REQUIREMENT - Set down word for word the lines of the records from the one containing "The image size is (509, 398)." through the one containing "Close the wizard with red X button", including both of those lines.

MATERIAL SHOWN -

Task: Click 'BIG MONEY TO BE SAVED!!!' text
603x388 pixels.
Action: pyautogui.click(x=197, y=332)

* * *

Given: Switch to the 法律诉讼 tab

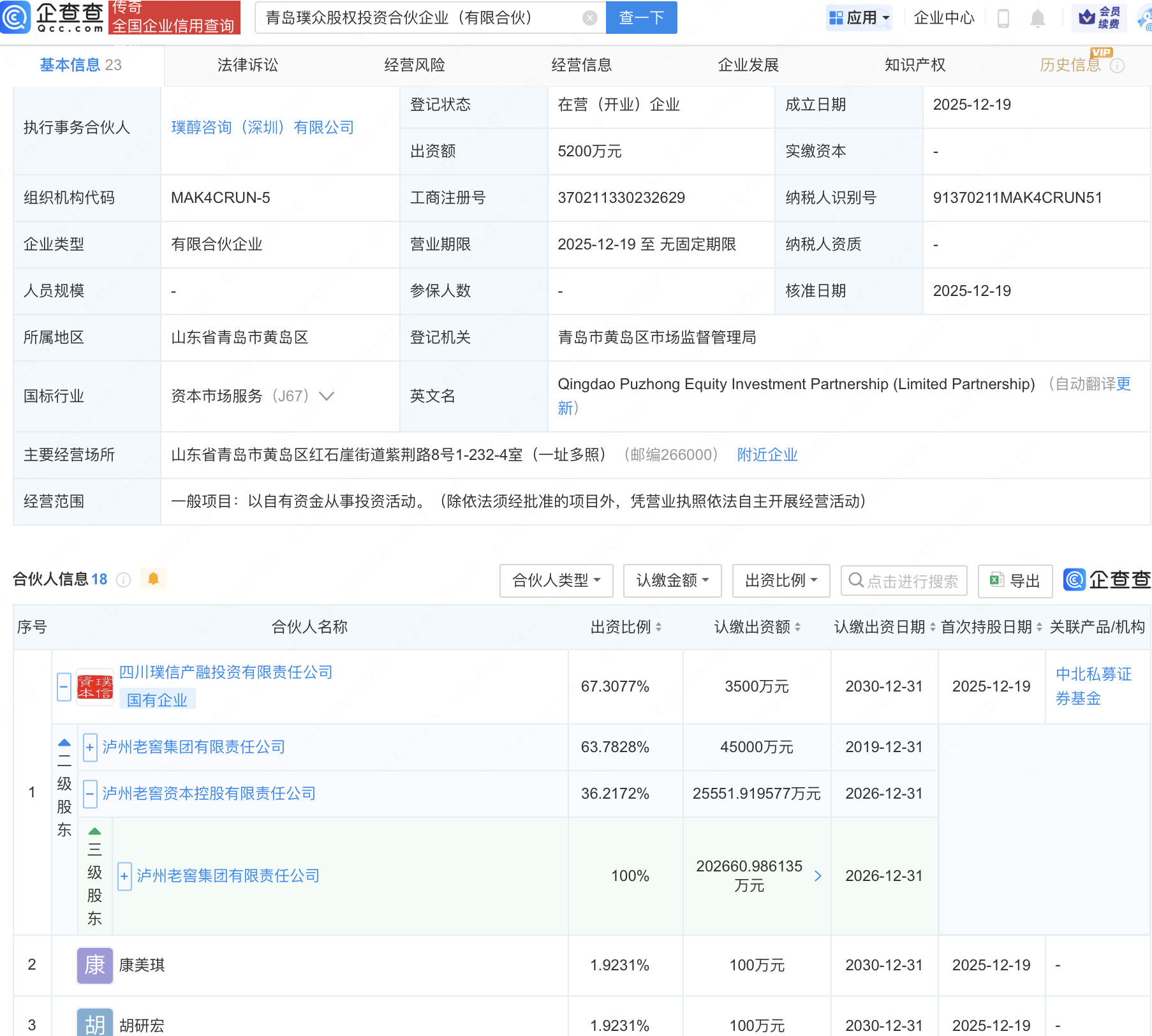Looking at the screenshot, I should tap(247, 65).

--

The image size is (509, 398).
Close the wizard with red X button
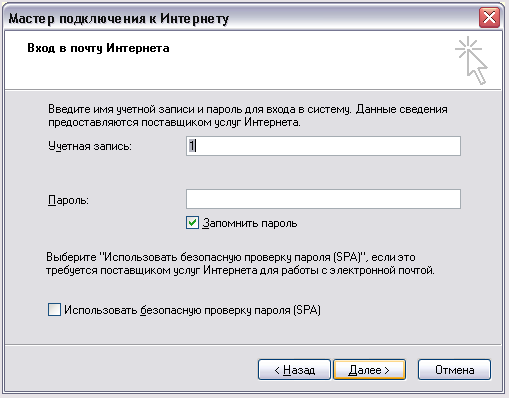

RESPONSE TO THIS EXERCISE -
The image size is (509, 398).
Close the wizard with red X button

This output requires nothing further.